__TEXTO DADO__:
---+---
Me da rabia pensar que otra vez me acostumbraré a esto o que me resignaré, aunque siga atacando mis nervios (me pregunto si el reseñista lo achacaría a la femenina histeria...). Ayer L. me mandó una foto de una pobre pareja embrutecida que tomaba el sol en la playa bajo una excavadora. Acostumbrarse a la fealdad y a la degradación del entorno y acabar bañándose entre polvo y ruido ensordecedor. Pensar que este país es maravilloso y que quienes ven algo mejor fuera padecen trastornos oculares. El reseñista olvida los trastornos auditivos, que nos hacen imaginar estruendo de obras y tráfico o nos hacen soñar con rumor de viento en los árboles en la Provence. O también olfativos, ya que volviendo por el campo ampurdanés nos pareció oler a purines, sin duda una alucinación del olfato. Abel Ramon Vidal me ha mandado una reseña breve de La plaza del azufaifo que copio aquí, y que saldrá en Butxaca, Agenda Cultural, en septiembre. Él sí se ha leído mi libro con atención, lo ha comprendido y le ha interesado. Es triste esperar que los críticos lean nuestros libros porque la mayoría no los lee y escribe cosas que no son. La plaza del azufaifo no es la crónica de una asociación de vecinos, ni su autora fue líder de ningún movimiento vecinal (nunca hubo tal movimiento vecinal). Se trata de escritura, aunque haya una crítica dolorida y airada a lo que está ocurriendo en esta ciudad. Así lo ha entendido Vila-Matas y también el señor Sagarra. También es un libro ilustrado y con una edición cuidada, pero algunos reseñistas no lo abren para comprobarlo: ¿o será mi trastorno ocular, que me hace imaginarlo también? Es extraño que tantos lectores, algunos desconocidos que me escriben, lo perciban como yo.
La plaza del azufaifo, Isabel Núñez, Melusina, Barcelona, 2008.
Isabel Núñez, escriptora i traductora de llarg recorregut, té dos blocs a la xarxa que renova regularment. En un d’aquests blocs va començar a explicar, fa un any i mig, la seva filiació amb el ginjoler del carrer Arimón, al Putxet, un arbre bicentenari i preciós que l’ajuntament volia transplantar -matar- per tal que una constructora hi edifiqués. A partir dels seus textos i les cartes a diverses personalitats municipals, amb l’ajuda d’alguns veïns i establiments del barri, la lluita va fructificar i finalment el ginjoler -l’azufaifo- restarà on era.
La plaza del azufaifo, prologat per Vila-Matas, és la història d’aquesta anècdota, però la seva naturalesa polièdrica és gairebé inabarcable. El llibre s’inicia amb una estampa infantil de l’autora, que de forma rizomàtica recorre els meandres de la seva vida sense perdre de vista el ginjoler. Així que l’anècdota dóna pas a la reflexió, Isabel Núñez aprofita per escriure, de forma ramificada, sobre l’acte de la creació, l’escriptura, la memòria històrica... A la manera d’una Montserrat Roig en els seus grans assajos sobre l’escriptura, l’autora camina, a través de l’escriptura, pels carrers d’un barri que un dia fou rodoredià, a la recerca de la ciutat perduda, a la recerca de la bellesa perduda.
---+---
__DATOS__:

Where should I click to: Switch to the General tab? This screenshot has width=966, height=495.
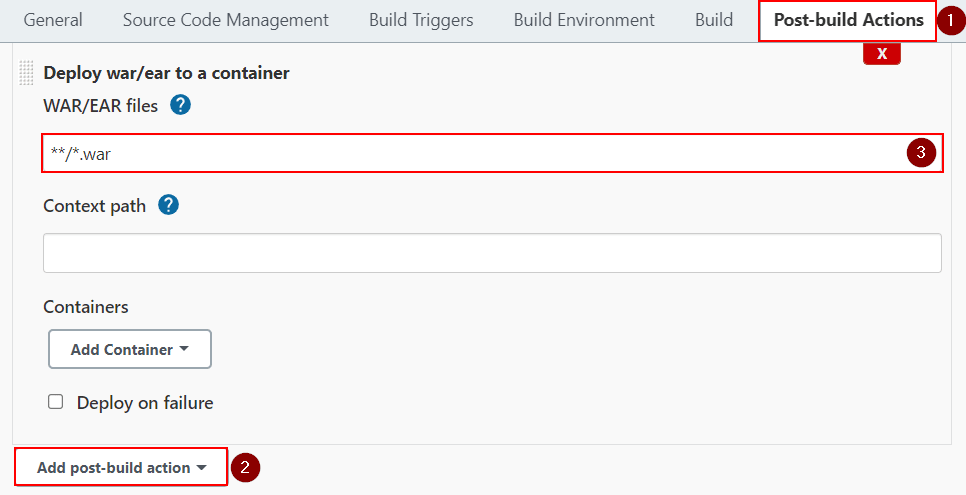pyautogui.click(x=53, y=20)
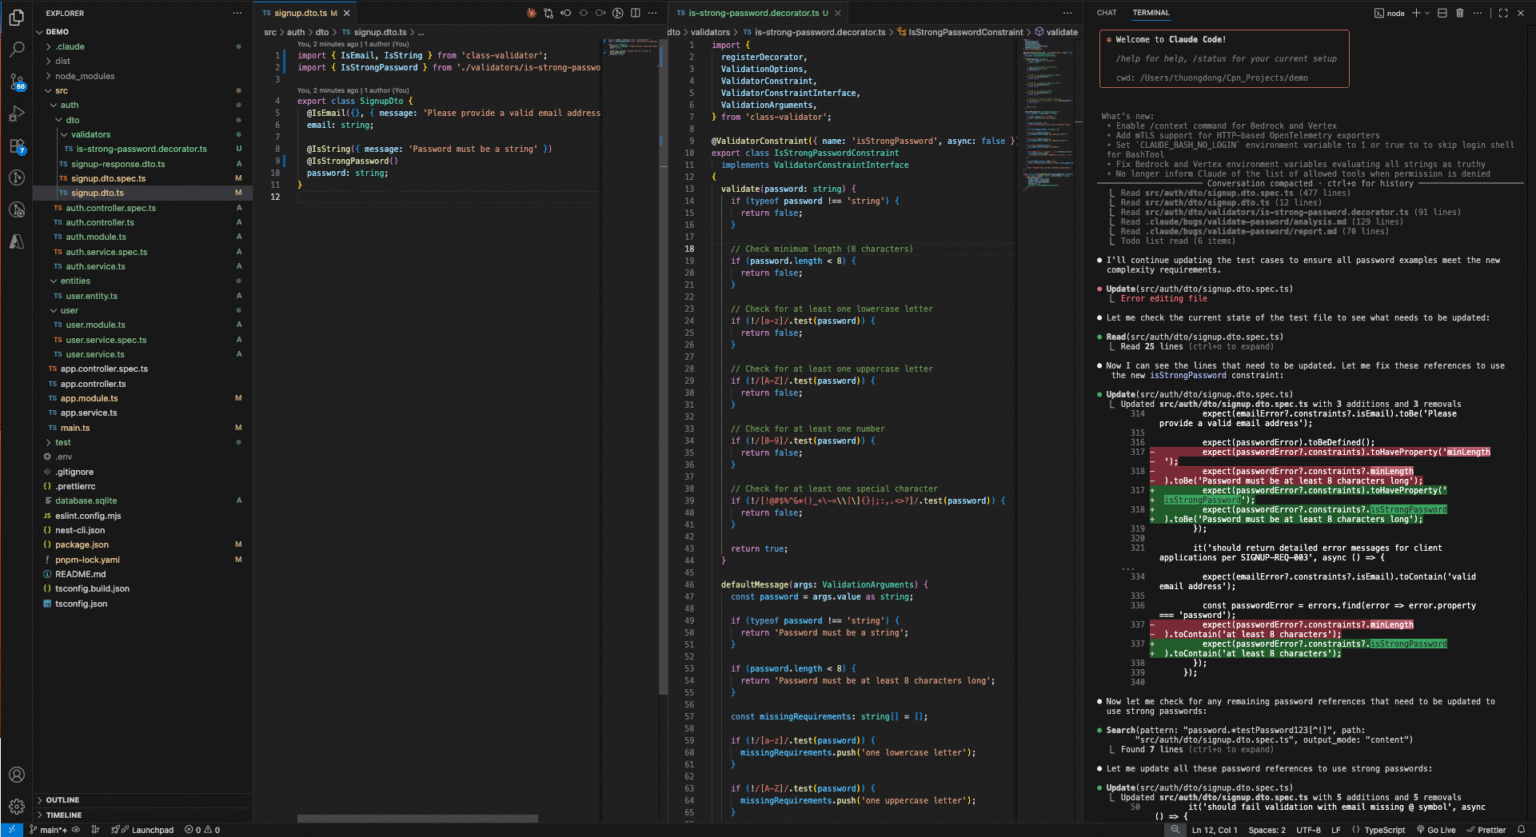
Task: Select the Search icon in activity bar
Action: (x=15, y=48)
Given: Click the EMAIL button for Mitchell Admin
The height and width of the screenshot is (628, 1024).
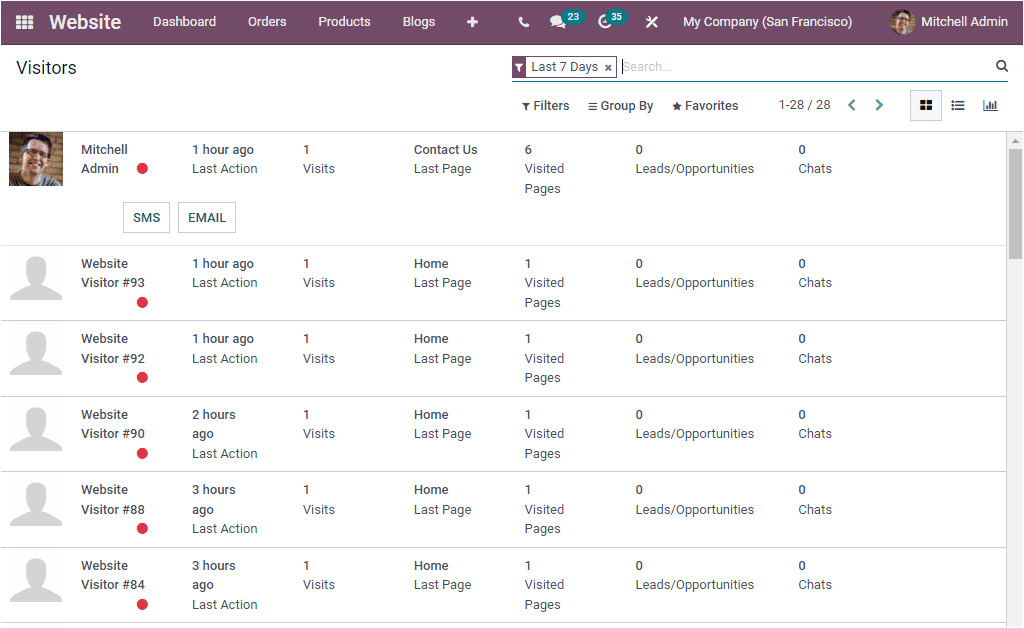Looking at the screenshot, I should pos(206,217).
---+---
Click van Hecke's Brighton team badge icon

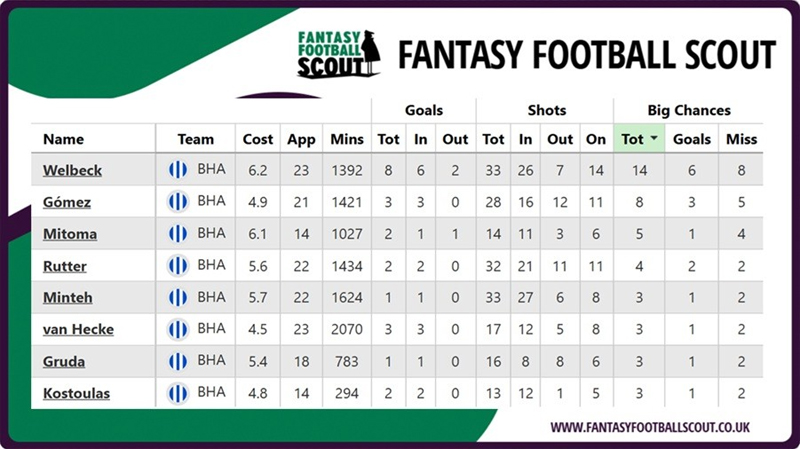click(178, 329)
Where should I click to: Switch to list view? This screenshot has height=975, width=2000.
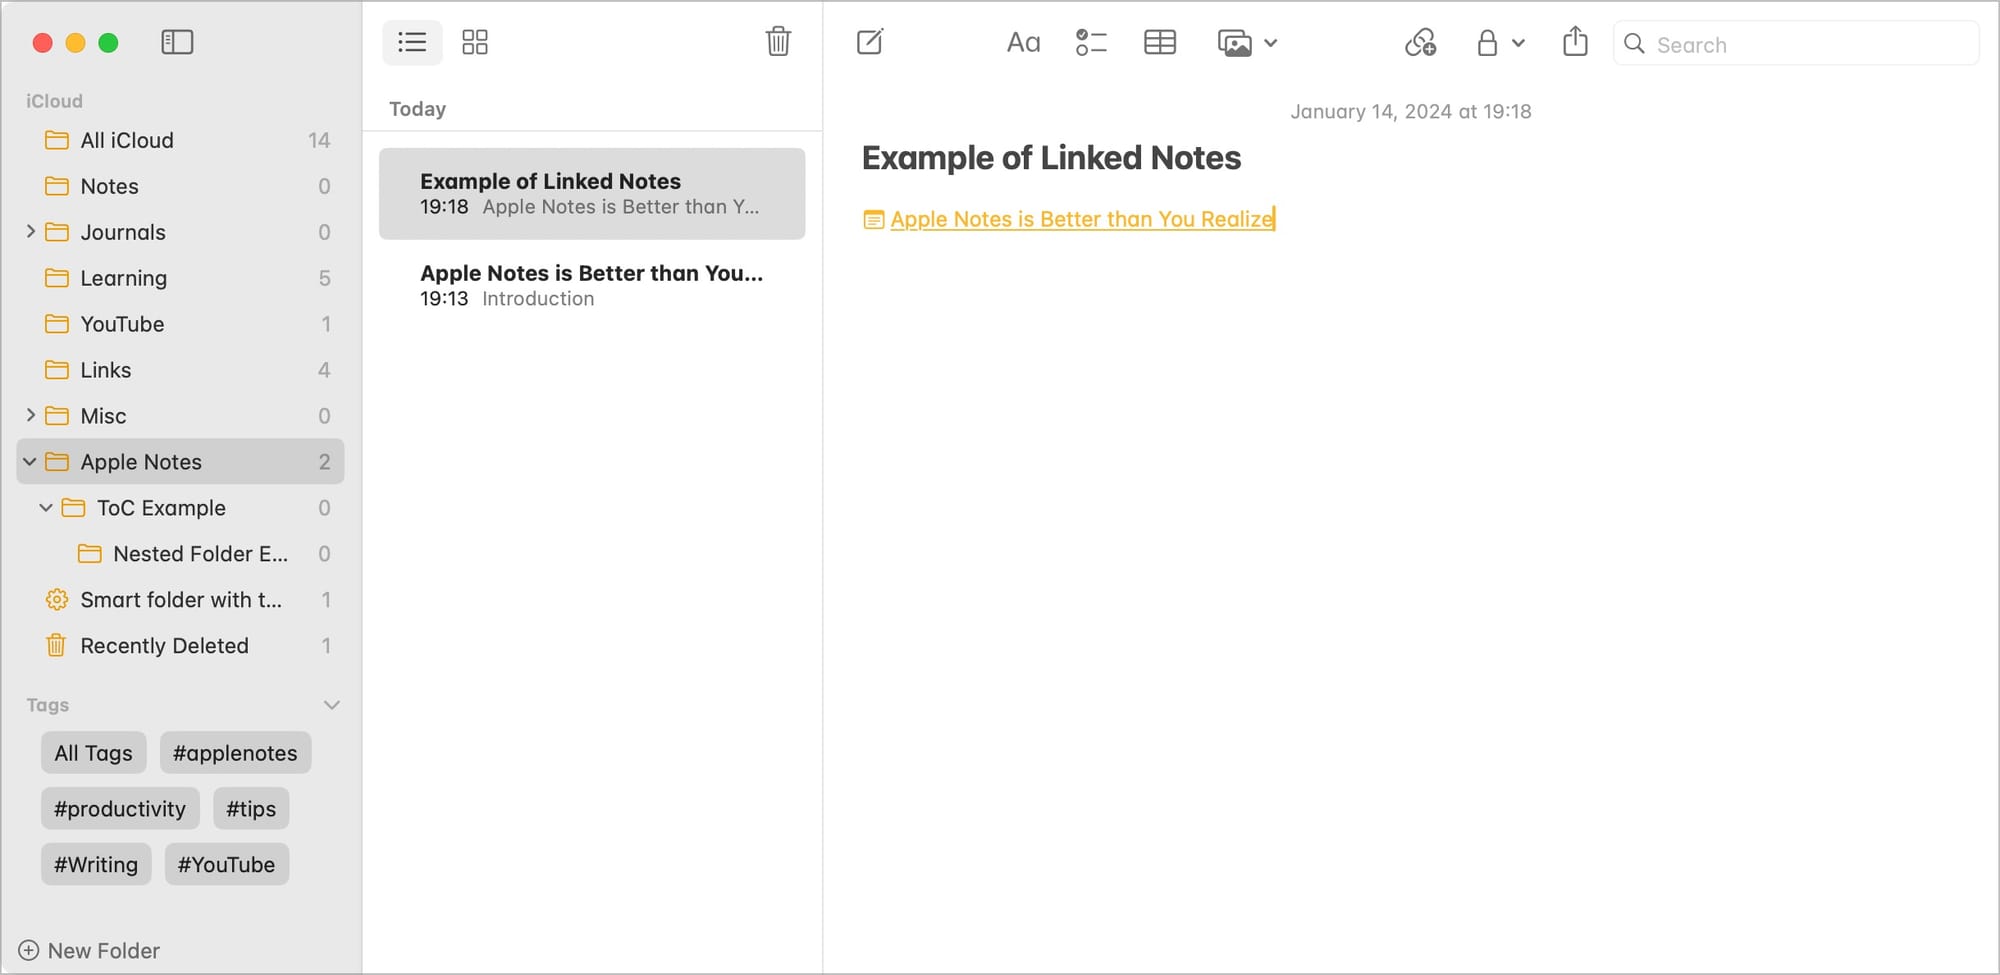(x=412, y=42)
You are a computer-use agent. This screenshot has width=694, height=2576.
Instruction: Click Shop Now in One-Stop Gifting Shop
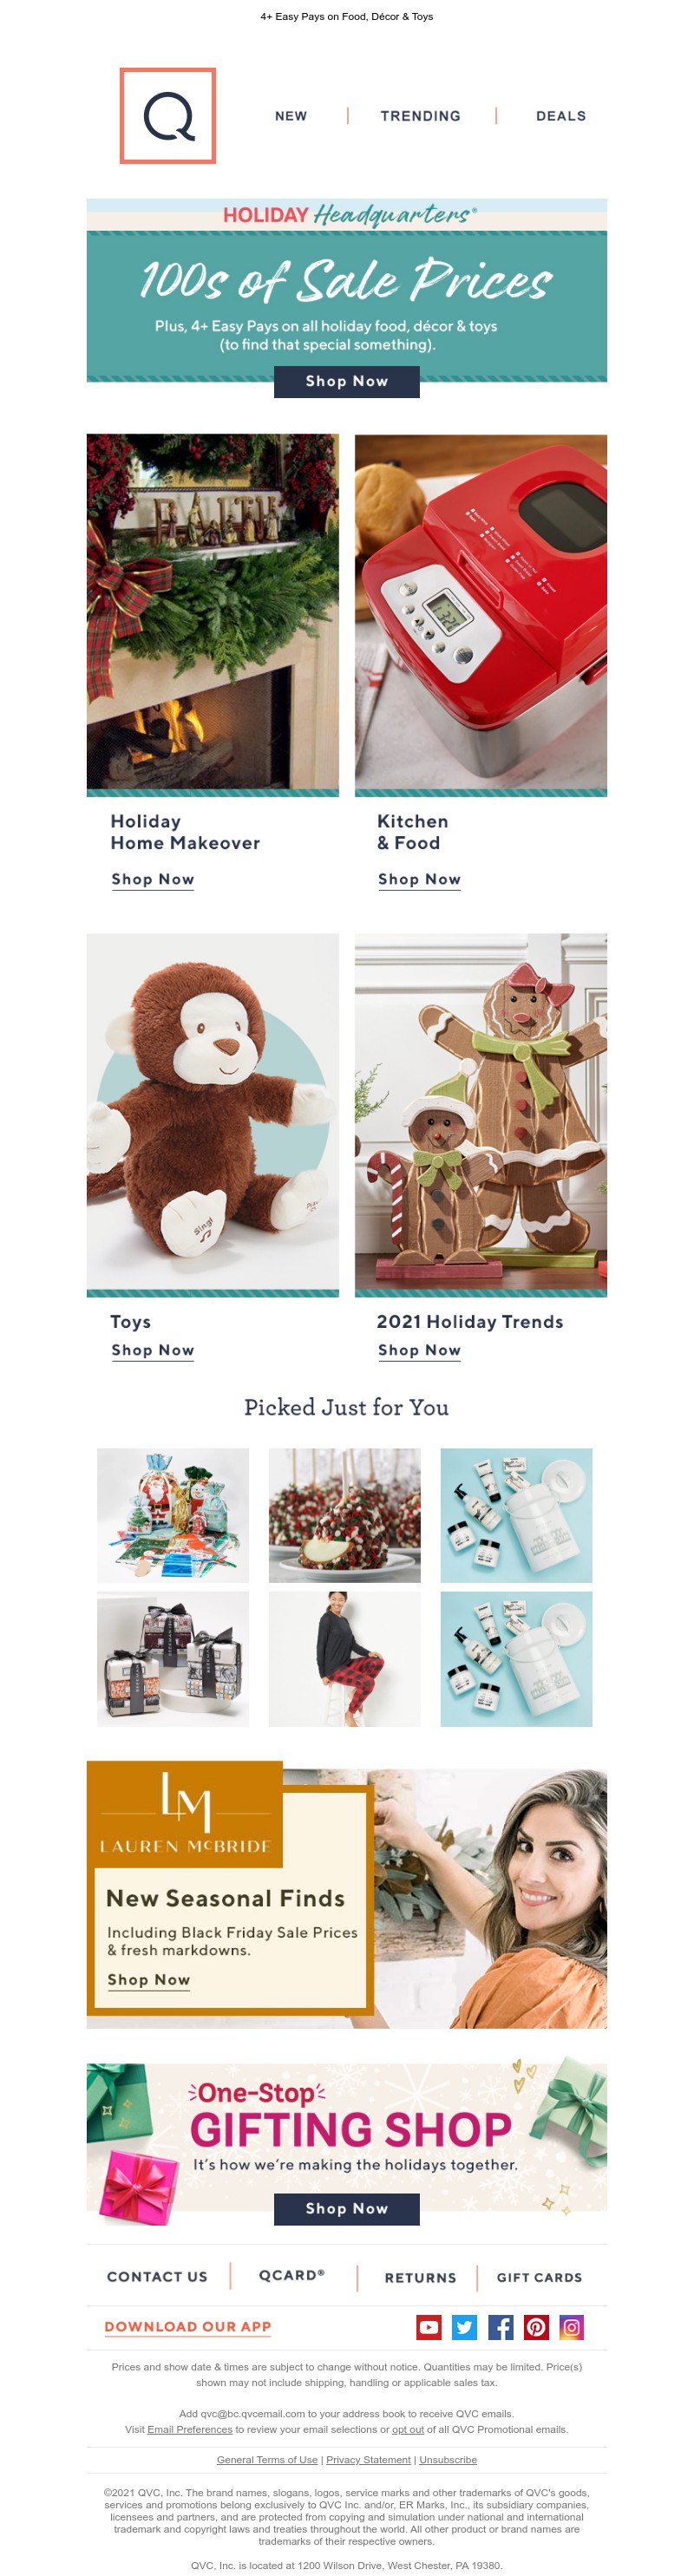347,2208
---+---
__PREGUNTAS__:
**a.** Según el texto dado, ¿en qué publicación saldrá en septiembre la reseña breve de Abel Ramon Vidal?
**b.** Transcribe sin cambios del texto dado todo lo que va desde "La plaza del azufaifo, Isabel" hasta "restarà on era.".

__RESPUESTAS__:
**a.** En Butxaca, Agenda Cultural.

**b.**
La plaza del azufaifo, Isabel Núñez, Melusina, Barcelona, 2008.
Isabel Núñez, escriptora i traductora de llarg recorregut, té dos blocs a la xarxa que renova regularment. En un d’aquests blocs va començar a explicar, fa un any i mig, la seva filiació amb el ginjoler del carrer Arimón, al Putxet, un arbre bicentenari i preciós que l’ajuntament volia transplantar -matar- per tal que una constructora hi edifiqués. A partir dels seus textos i les cartes a diverses personalitats municipals, amb l’ajuda d’alguns veïns i establiments del barri, la lluita va fructificar i finalment el ginjoler -l’azufaifo- restarà on era.